**TASK DESCRIPTION**.
Each of the following records is to be output exactly.

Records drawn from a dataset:
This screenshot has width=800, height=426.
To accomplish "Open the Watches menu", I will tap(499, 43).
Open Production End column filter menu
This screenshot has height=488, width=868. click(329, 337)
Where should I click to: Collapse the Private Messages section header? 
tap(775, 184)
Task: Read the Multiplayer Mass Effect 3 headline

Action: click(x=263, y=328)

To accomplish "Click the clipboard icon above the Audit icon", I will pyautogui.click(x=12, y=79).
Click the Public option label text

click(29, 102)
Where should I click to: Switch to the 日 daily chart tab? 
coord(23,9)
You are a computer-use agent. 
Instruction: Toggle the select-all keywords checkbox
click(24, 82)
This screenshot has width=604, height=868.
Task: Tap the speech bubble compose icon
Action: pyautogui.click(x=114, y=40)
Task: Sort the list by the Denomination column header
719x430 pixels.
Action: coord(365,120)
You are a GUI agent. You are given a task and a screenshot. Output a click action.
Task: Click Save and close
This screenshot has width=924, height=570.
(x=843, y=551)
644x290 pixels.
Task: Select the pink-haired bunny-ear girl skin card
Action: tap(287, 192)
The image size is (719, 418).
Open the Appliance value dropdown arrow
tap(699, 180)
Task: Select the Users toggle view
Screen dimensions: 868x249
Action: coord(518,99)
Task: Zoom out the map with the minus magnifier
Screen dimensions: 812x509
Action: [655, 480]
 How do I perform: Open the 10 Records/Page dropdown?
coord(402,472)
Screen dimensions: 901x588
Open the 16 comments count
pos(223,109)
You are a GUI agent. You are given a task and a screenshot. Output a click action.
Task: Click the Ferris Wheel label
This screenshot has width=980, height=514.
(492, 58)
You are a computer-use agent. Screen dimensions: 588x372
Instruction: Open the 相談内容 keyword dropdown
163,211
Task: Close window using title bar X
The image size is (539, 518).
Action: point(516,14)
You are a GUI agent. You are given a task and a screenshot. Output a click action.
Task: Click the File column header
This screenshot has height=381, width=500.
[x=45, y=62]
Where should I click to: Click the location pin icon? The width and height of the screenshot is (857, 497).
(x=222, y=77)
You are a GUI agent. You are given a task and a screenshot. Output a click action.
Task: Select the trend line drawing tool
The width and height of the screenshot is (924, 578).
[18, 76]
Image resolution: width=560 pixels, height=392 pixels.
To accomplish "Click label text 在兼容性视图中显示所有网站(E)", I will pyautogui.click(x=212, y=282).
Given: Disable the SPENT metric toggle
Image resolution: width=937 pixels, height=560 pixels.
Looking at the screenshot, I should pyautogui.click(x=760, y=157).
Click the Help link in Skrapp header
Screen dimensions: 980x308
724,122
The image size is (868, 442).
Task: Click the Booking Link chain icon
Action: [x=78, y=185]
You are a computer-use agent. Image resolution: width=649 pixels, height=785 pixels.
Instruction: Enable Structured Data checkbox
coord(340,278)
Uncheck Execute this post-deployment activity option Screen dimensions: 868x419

**OUTPUT**.
This screenshot has width=800, height=426.
To accomplish "Open the Watches menu", I will tap(499, 43).
Open Production End column filter menu
This screenshot has height=488, width=868. click(329, 337)
Where should I click to: Collapse the Private Messages section header? 
tap(775, 184)
Task: Read the Multiplayer Mass Effect 3 headline

Action: click(x=263, y=328)

To accomplish "Click the clipboard icon above the Audit icon", I will pyautogui.click(x=12, y=79).
Click the Public option label text

click(29, 102)
Where should I click to: Switch to the 日 daily chart tab? 
coord(23,9)
You are a computer-use agent. 
Instruction: Toggle the select-all keywords checkbox
click(24, 82)
This screenshot has width=604, height=868.
Task: Tap the speech bubble compose icon
Action: pyautogui.click(x=114, y=40)
Task: Sort the list by the Denomination column header
719x430 pixels.
Action: coord(365,120)
You are a GUI agent. You are given a task and a screenshot. Output a click action.
Task: Click Save and close
This screenshot has width=924, height=570.
(x=843, y=551)
644x290 pixels.
Task: Select the pink-haired bunny-ear girl skin card
Action: tap(287, 192)
The image size is (719, 418).
Open the Appliance value dropdown arrow
tap(699, 180)
Task: Select the Users toggle view
Screen dimensions: 868x249
Action: coord(518,99)
Task: Zoom out the map with the minus magnifier
Screen dimensions: 812x509
Action: [655, 480]
 How do I perform: Open the 10 Records/Page dropdown?
coord(402,472)
Screen dimensions: 901x588
Open the 16 comments count
pos(223,109)
You are a GUI agent. You are given a task and a screenshot. Output a click action.
Task: Click the Ferris Wheel label
This screenshot has width=980, height=514.
(492, 58)
You are a computer-use agent. Screen dimensions: 588x372
Instruction: Open the 相談内容 keyword dropdown
163,211
Task: Close window using title bar X
The image size is (539, 518).
Action: point(516,14)
You are a GUI agent. You are given a task and a screenshot. Output a click action.
Task: Click the File column header
This screenshot has height=381, width=500.
[x=45, y=62]
Where should I click to: Click the location pin icon? The width and height of the screenshot is (857, 497).
(x=222, y=77)
You are a GUI agent. You are given a task and a screenshot. Output a click action.
Task: Select the trend line drawing tool
The width and height of the screenshot is (924, 578).
[18, 76]
Image resolution: width=560 pixels, height=392 pixels.
To accomplish "Click label text 在兼容性视图中显示所有网站(E)", I will pyautogui.click(x=212, y=282).
Given: Disable the SPENT metric toggle
Image resolution: width=937 pixels, height=560 pixels.
Looking at the screenshot, I should pyautogui.click(x=760, y=157).
Click the Help link in Skrapp header
Screen dimensions: 980x308
724,122
The image size is (868, 442).
Task: Click the Booking Link chain icon
Action: [x=78, y=185]
You are a computer-use agent. Image resolution: width=649 pixels, height=785 pixels.
Instruction: Enable Structured Data checkbox
coord(340,278)
Uncheck Execute this post-deployment activity option Screen dimensions: 868x419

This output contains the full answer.